• WORKING DATA
--*--

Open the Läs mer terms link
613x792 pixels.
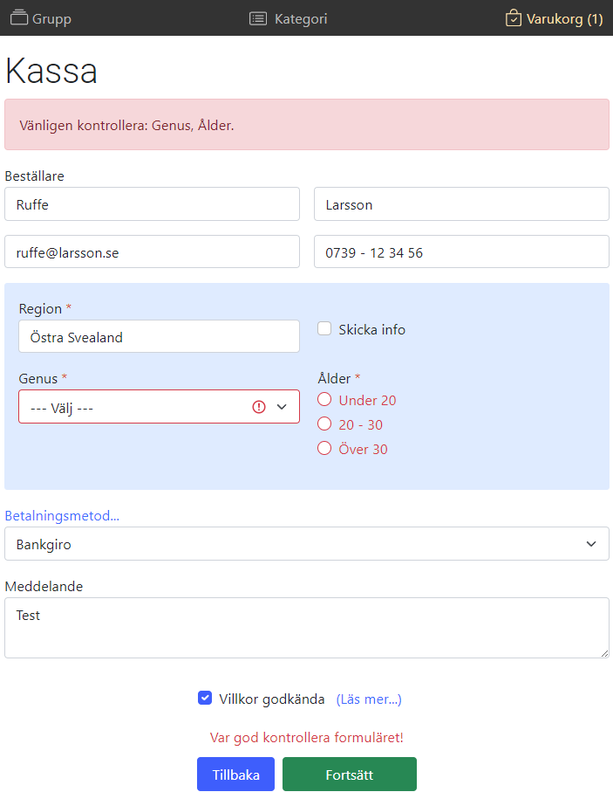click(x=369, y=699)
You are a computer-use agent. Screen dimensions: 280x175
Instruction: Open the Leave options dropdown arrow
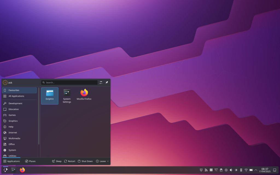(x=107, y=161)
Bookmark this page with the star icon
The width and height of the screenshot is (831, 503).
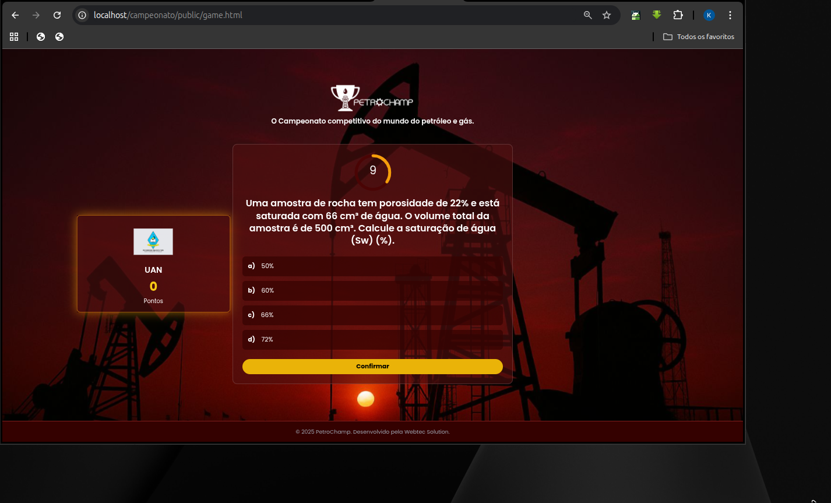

--*--

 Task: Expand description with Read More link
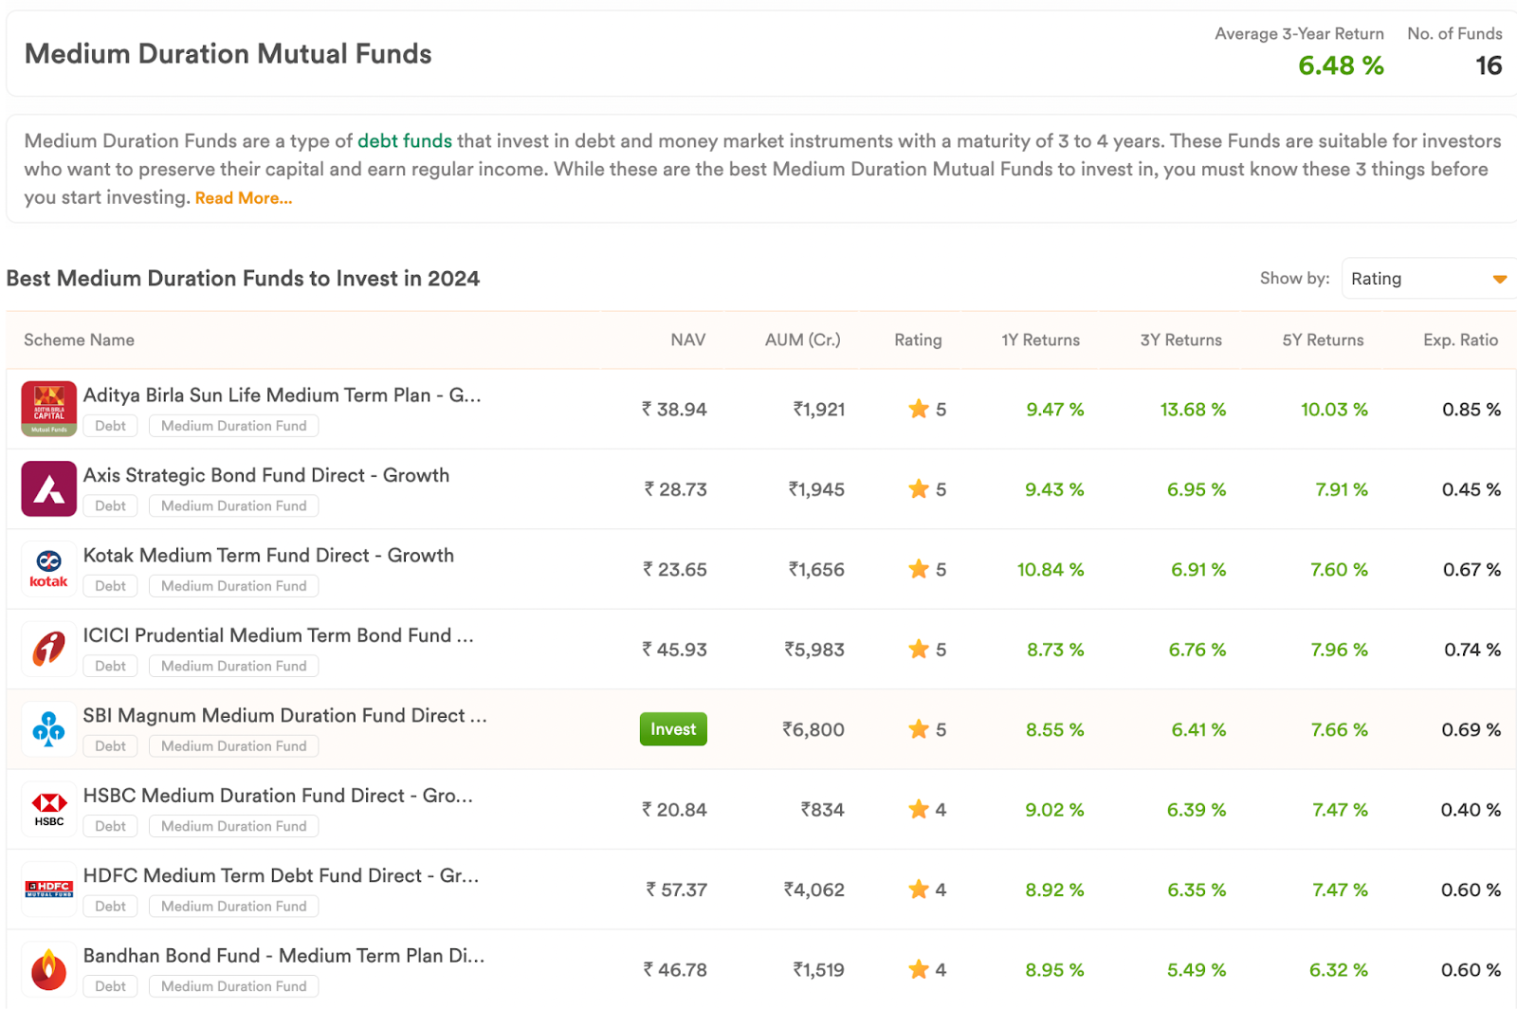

--*--

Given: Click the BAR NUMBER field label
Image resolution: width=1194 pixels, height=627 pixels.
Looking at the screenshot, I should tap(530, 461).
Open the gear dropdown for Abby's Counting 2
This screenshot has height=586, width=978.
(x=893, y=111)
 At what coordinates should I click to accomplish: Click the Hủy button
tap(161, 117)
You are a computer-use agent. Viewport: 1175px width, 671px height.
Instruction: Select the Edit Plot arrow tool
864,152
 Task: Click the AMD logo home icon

--*--

The data above holds the lines to copy: start at the one with "Instruction: Open the", stop at the one with "The width and", include both, copy them exactly without pictures, and copy nothing else.

• ANSWER FOR THIS EXERCISE
Instruction: Open the Leave options dropdown arrow
(x=107, y=161)
Bookmark this page with the star icon
The width and height of the screenshot is (831, 503).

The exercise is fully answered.